Abstract

Quartz cement microstratigraphy and high precision in situ δ 18O values obtained by secondary ion mass spectrometry (SIMS) from μm-size quartz cement zones have been used here to determine the timing of cementation and to evaluate precipitation mechanisms within the basal sandstones of three economically significant Paleoproterozoic basins, the Athabasca and Thelon basins, Canada, and the McArthur Basin, Australia. In these examples, the earliest quartz cements have the highest δ 18O values (up to 33‰; mean = 26.0‰, V-SMOW) indicative of low temperature precipitation at depths of 0 to 1.1 km. Some paragenetically early cement phases, however, have lighter isotopic values that suggest either precipitation from isotopically depleted water or precipitation at higher temperatures. Subsequent generations of quartz cements have progressively lower δ 18O values (mean = + 16.1 ± 3‰) consistent with precipitation at higher temperatures. These data combined with petrographic observations indicate quartz cementation began in near-surface vadose and phreatic zones; the next stage of cementation is characterized by syntaxial burial cement overgrowths. Regionally and stratigraphically, well-sorted sandstone facies that were initially aquifers preferentially experienced early quartz cementation, which resulted in cement-bridged pore throats at relatively shallow depths of 0–2 km and very early in their burial history transforming these units into diagenetic aquitards.

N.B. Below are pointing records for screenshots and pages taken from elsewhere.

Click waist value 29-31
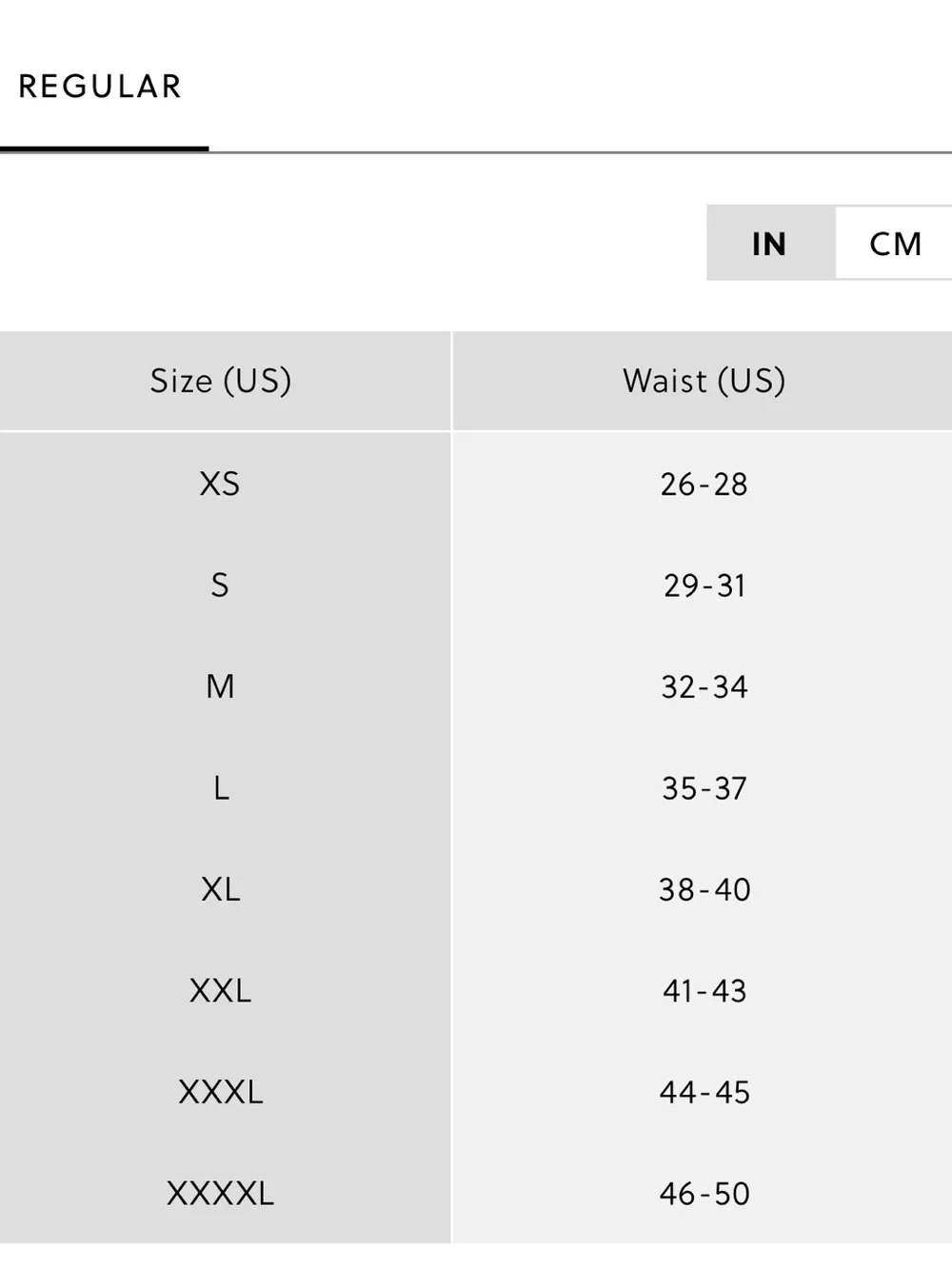Viewport: 952px width, 1269px height. point(704,585)

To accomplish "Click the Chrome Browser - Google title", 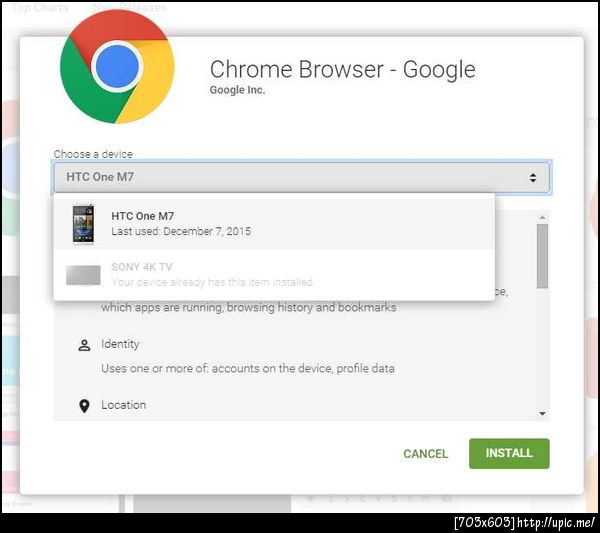I will (x=342, y=69).
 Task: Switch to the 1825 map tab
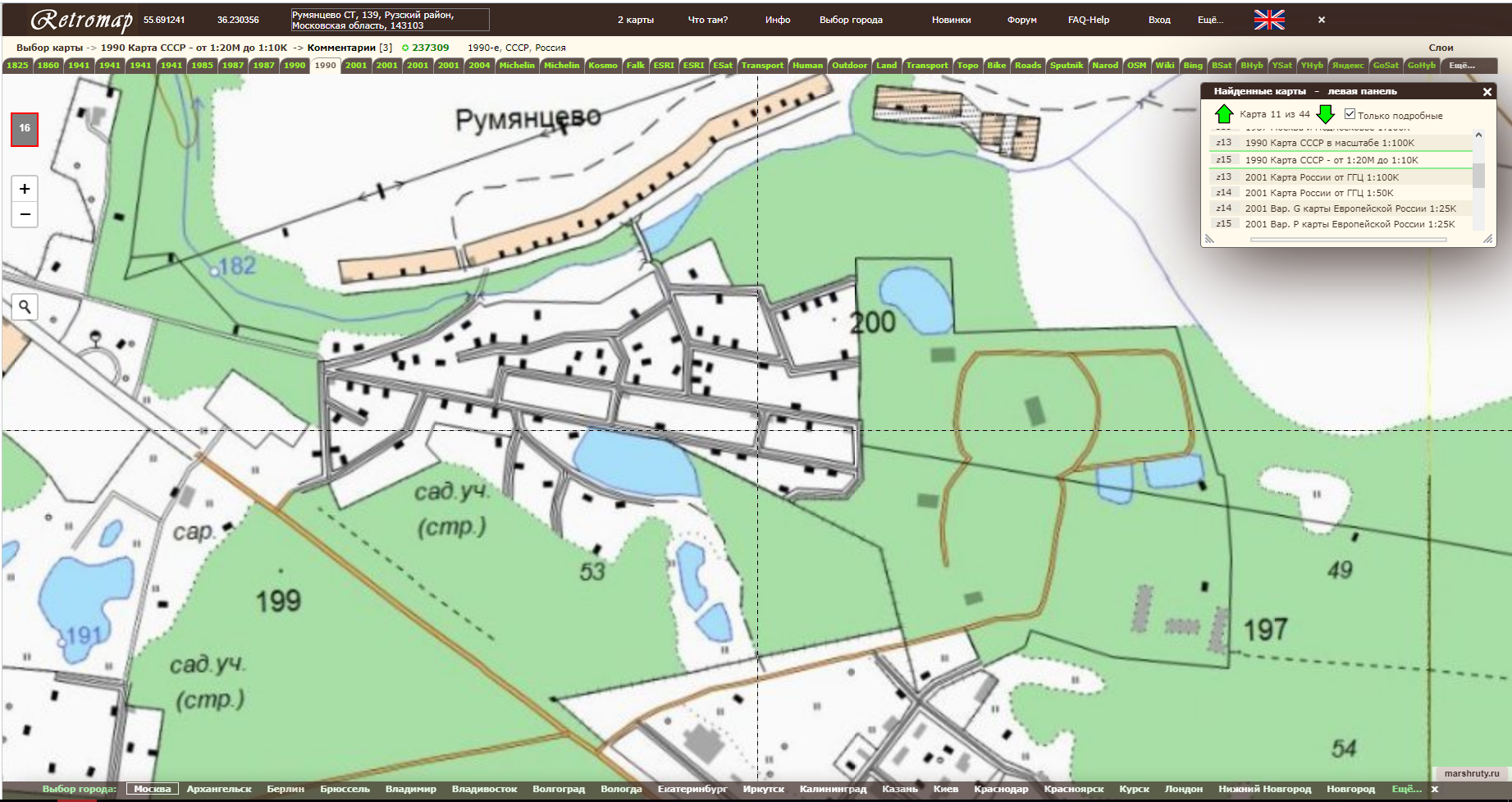pyautogui.click(x=17, y=66)
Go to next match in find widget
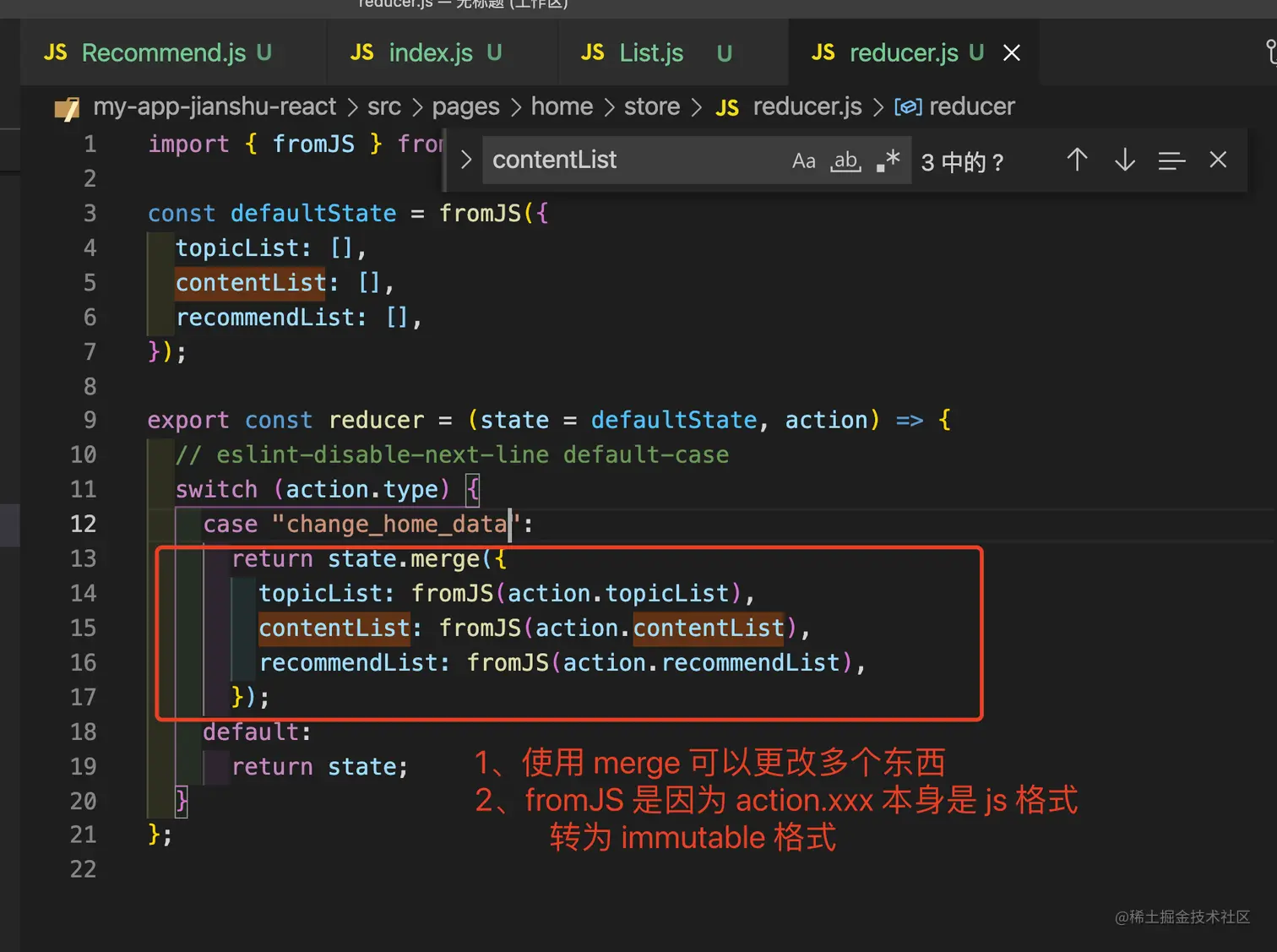The width and height of the screenshot is (1277, 952). click(1124, 160)
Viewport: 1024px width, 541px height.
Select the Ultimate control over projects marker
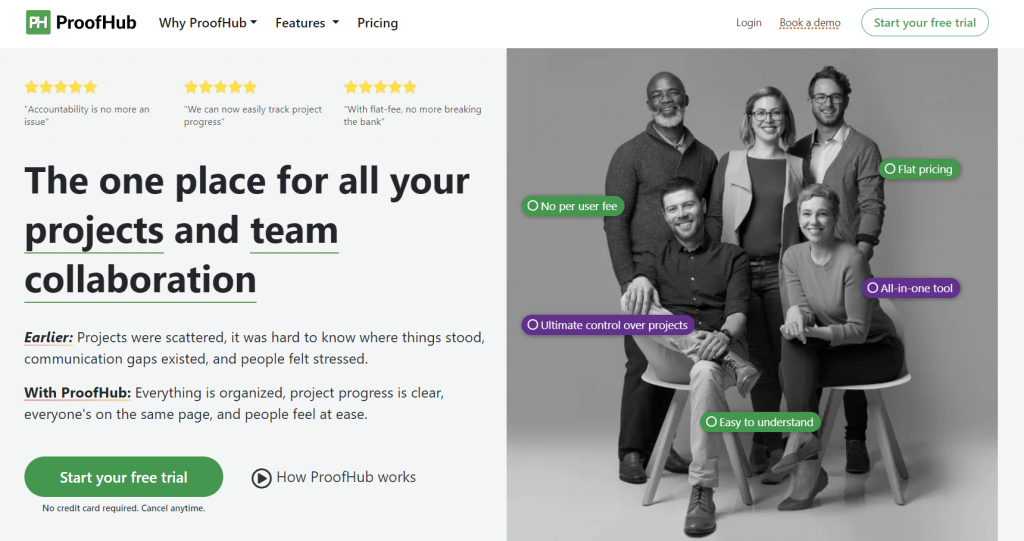click(607, 325)
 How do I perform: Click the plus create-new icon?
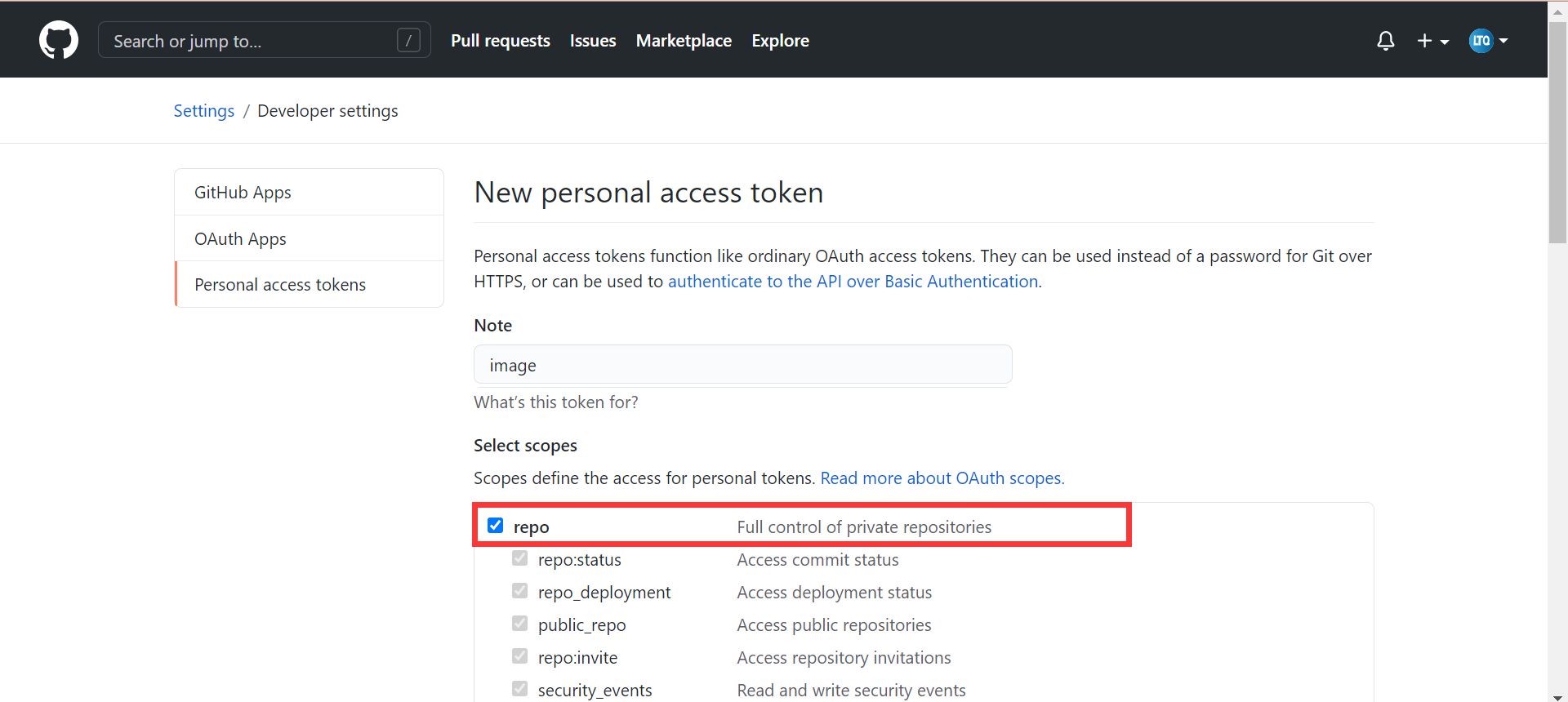[1424, 41]
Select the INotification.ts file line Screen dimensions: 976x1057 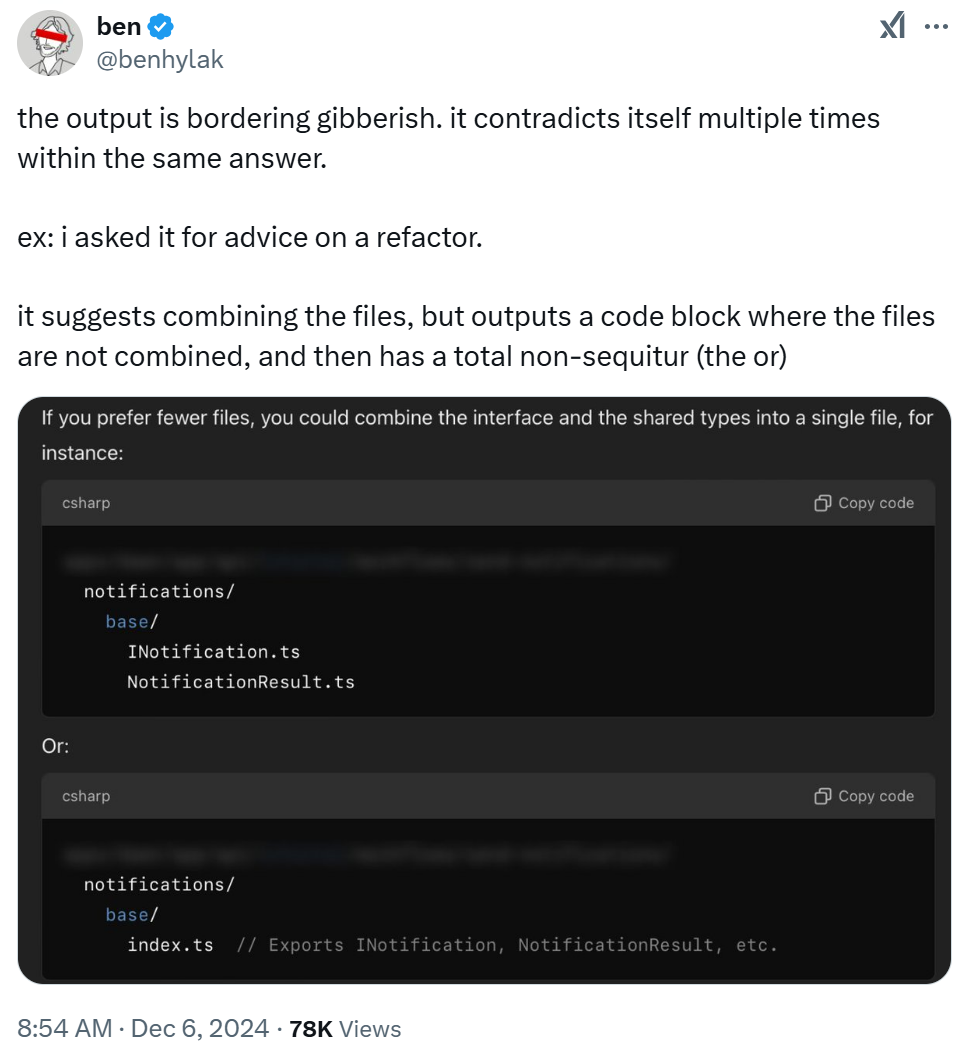213,652
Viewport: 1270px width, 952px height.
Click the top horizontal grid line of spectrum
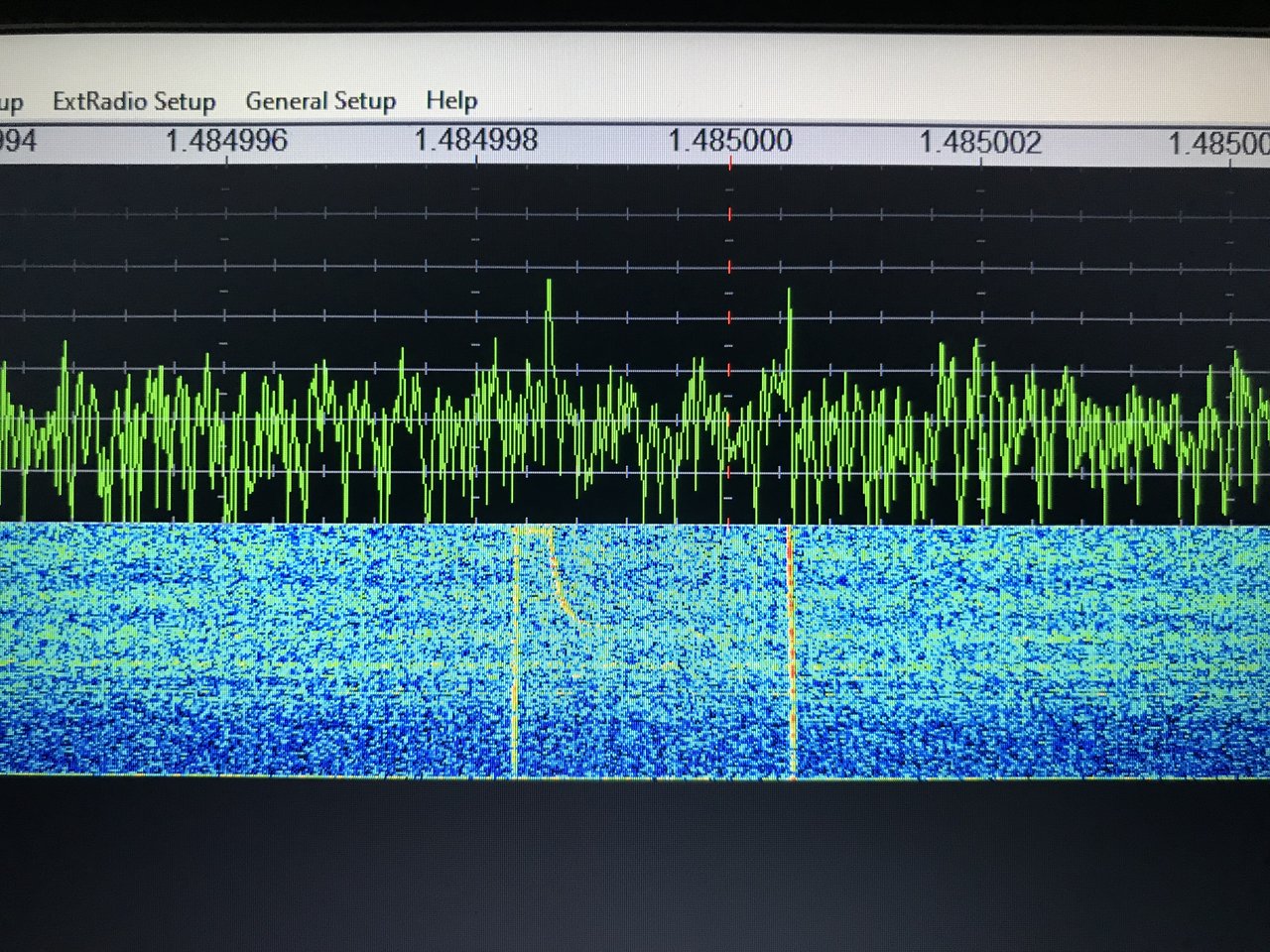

As a result, these units did not experience mineralization. Compositionally and texturally immature braided fluvial facies did not experience early addition of quartz cement, but are instead marked by minor syntaxial overgrowth cement that make up < 5% of the intergranular volume, formed at depths of 3–5 km, and were variably replaced by illite and chlorite during burial. These lithologies were still open to fluid movement at critical times in the basin when U and Pb–Zn–Ag deposits formed, and as a result experienced mineralization. Because of these relationships, the hydraulic properties of these Proterozoic sandstones would be difficult to predict based simply on their original texture.